Jakarta (ANTARA) - 20 hari sejak Hamas melancarkan infiltrasi maut ke dalam wilayah Israel pada 7 Oktober yang membuat ribuan warga negara itu tewas, invasi darat yang dijanjikan pemerintah Israel kepada rakyatnya tak kunjung terjadi.
Walaupun begitu, tak ada keraguan bahwa Israel akan melancarkan operasi darat besar-besaran itu.
Situasi medan perang termasuk rangkaian terowongan bawah tanah ratusan kilometer yang dibangun Hamas dan opini publik di negara-negara pendukung Israel, menjadi dua hal yang membuat Israel berhati-hati.
Israel sendiri tidak memedulikan tekanan di luar sekutu-sekutunya karena merasa bagian ini adalah hal yang harus dihadapi Amerika Serikat dan sekutu-sekutunya.
Namun, justru tekanan dunia menjadi bagian yang paling dihiraukan Amerika Serikat dan Barat.
Presiden Amerika Serikat Joe Biden bahkan mengingatkan Israel agar tidak sembarangan seperti George Bush kala menyerang Irak setelah teror 11 September 2001, yang malah memupuk kebencian global terhadap AS hingga memicu terorisme internasional.
Tapi ada satu faktor yang sama-sama dipertimbangkan Israel dan Amerika Serikat.
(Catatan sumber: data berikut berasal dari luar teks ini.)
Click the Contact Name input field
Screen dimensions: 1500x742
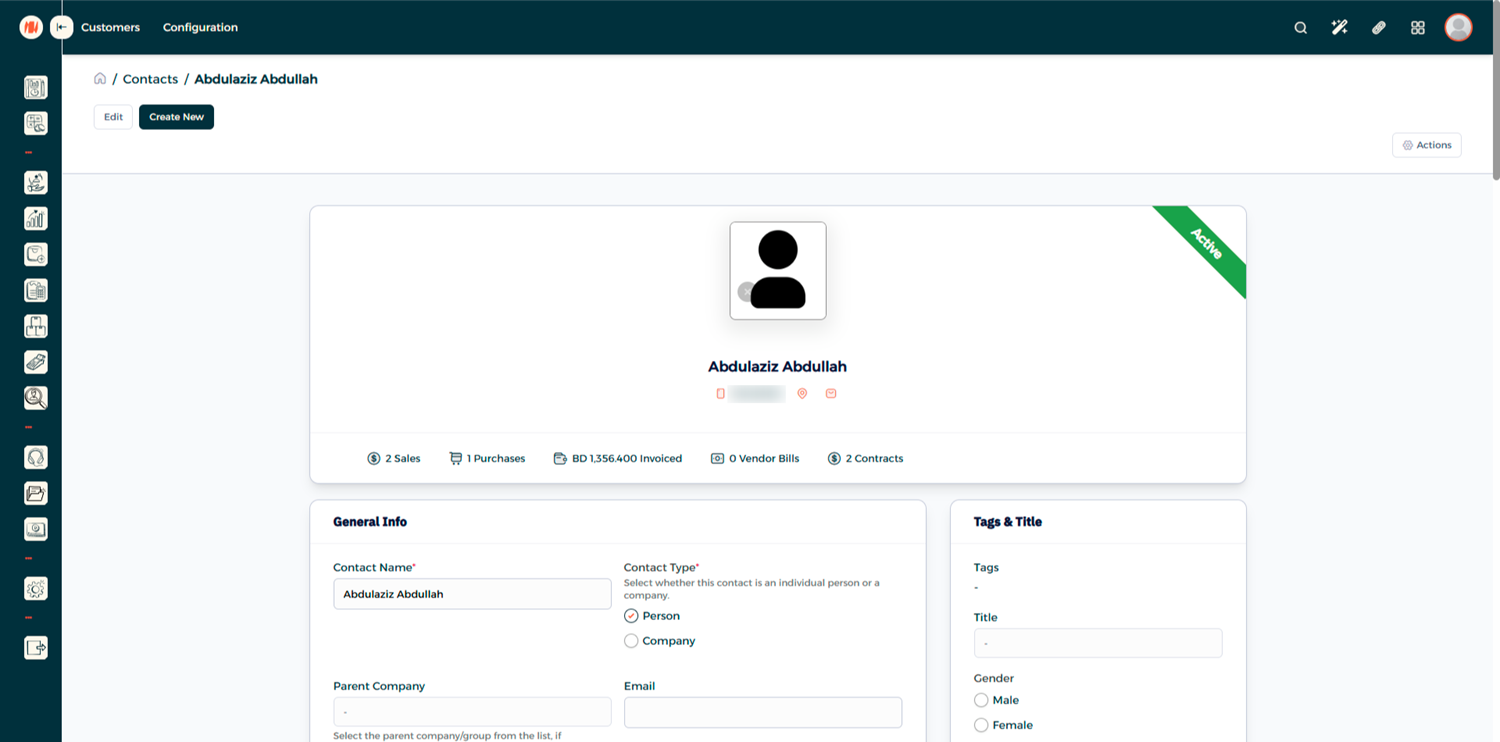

Faktor itu adalah kemungkinan Iran menceburkan diri dalam perang.
Gejalanya sudah terlihat ketika proksi-proksi Iran di Lebanon, Suriah, Irak, dan Yaman, menyerang kepentingan AS dan Israel yang bisa menjadi prolog untuk terciptanya front pertempuran selain Gaza yang bisa merepotkan Israel dan Amerika Serikat.
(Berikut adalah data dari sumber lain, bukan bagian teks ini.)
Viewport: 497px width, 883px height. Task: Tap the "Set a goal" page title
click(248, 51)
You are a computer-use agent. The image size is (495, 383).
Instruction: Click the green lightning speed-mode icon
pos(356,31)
Untuk itu, jika invasi darat Israel di Gaza memicu perang lebih luas, maka untuk kali pertama Iran melibatkan diri dari konflik kawasan.
Sebelum Revolusi Islam 1979, Iran tak pernah masuk pusaran konflik Israel-Arab.
Ketika pecah Perang Arab-Israel pada 1967 dan 1973, Iran adalah sekutu penting Barat, sampai mengikatkan diri dalam pakta pertahanan Central Treaty Organization (Cento).
Pakta pertahanan sejenis NATO yang dibentuk pada 1955 itu dianggotai oleh Turki, Irak, Inggris, Pakistan, dan Iran dengan tujuan menghalau komunisme internasional pimpinan Uni Soviet dari Timur Tengah.
Tetapi pada 1959 Irak keluar dari Cento setelah Jenderal Abdul Karim Qasim menggulingkan Raja Faisal untuk mengubah orientasi politik Irak menjadi pro Uni Soviet.
Empat tahun kemudian, bersama Mesir, Suriah, Yordania, Arab Saudi, Kuwait, Lebanon, ditambah Pakistan, Irak berperang menghadapi Israel dalam Perang Enam Hari pada 1967.
12 tahun kemudian dan 3 tahun setelah Perang Yom Kippur pada 1973, Iran mengikuti jejak Irak keluar dari Cento setelah Revolusi Islam pimpinan Ayatullah Khomeini menggulingkan Shah Iran pada 1979. Shah Iran dikenal pro Amerika Serikat dan Israel.
Pada tahun yang sama, Pakistan juga keluar dari Cento sehingga pakta ini kehilangan konteks kemudian bubar pada tahun itu juga.
Musuh utama Israel
Peta geopolitik pun berubah drastis. Iran seketika muncul menjadi kekuatan selain Arab yang menantang Israel di Timur Tengah.
Iran kemudian menjadi lawan terberat Israel setelah Saddam Hussein di Irak dan Muammar Gaddafi di Libya tumbang pada 2003 dan 2011.
Iran muncul sebagai salah satu tambatan kawasan, termasuk Palestina, ketika sejumlah negara Arab menormalisasi hubungan dengan Israel, mulai Mesir pada 1978, Yordania pada 1994, sampai Uni Emirat Arab, Maroko, Sudan, dan Bahrain pada periode 2020-2022.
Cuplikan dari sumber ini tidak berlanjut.